The Reserve Bank's next Monetary Policy Statement is out on Thursday, but economists do not expect any interest rate change from 2.5 per cent.
The first move up may be as soon as June or as late as September, economists said, because of the more recent weakness in the housing market, still high unemployment and weak inflation.
Residential construction was up 7.4 per cent in the December quarter, according to Statistics New Zealand, in the biggest rise for five years and better than some economists expected.
Despite the rebound, the real value of work was still down about a quarter on the peak of work at the end of 2007.
But that rebound was almost fully offset by weaker-than-expected commercial and other non-house building work.
Overall, the volume of building work was up 0.7 per cent, which was the strongest result for two years.
However, in the short term the rebound may not carry into house building, given weaker consent figures for recent months, higher fixed term interest rates and government indications that tax allowances for property investors will be removed in the Budget.

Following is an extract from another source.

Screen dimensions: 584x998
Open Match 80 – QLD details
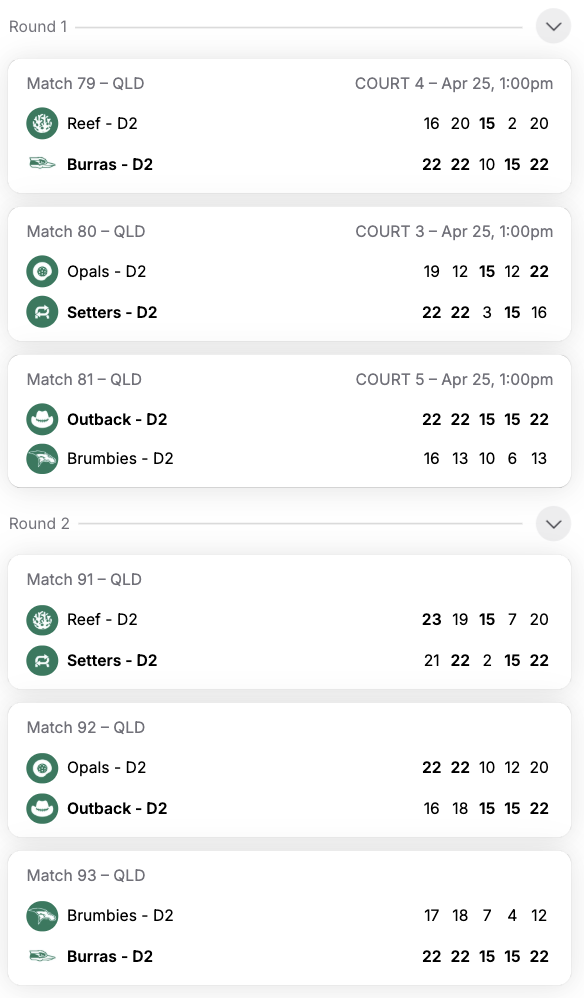[86, 231]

The housing market seems to be losing steam with a recent slump in house sales, more listings on the market and it is taking longer for homes to sell, economists said.
However, there could be a spurt later this year to beat a rise in GST to 15 per cent which is expected to come in October.
Manufacturing sales volumes jumped 3.1 per cent in the December quarter, a strong gain after six quarterly falls in a row which saw manufacturing slide 17 per cent. Manufacturing was down to a nine-year low before the latest rebound.
Both building work put in place and manufacturing are key pointers for December quarter economic growth figures, due out on March 25. The latest figures suggested the economy finished the year in a better state, with close to 1 per cent growth in the quarter.
However, economists say the recovery is still patchy and sluggish with slow consumer spending, bank lending growth and business investment.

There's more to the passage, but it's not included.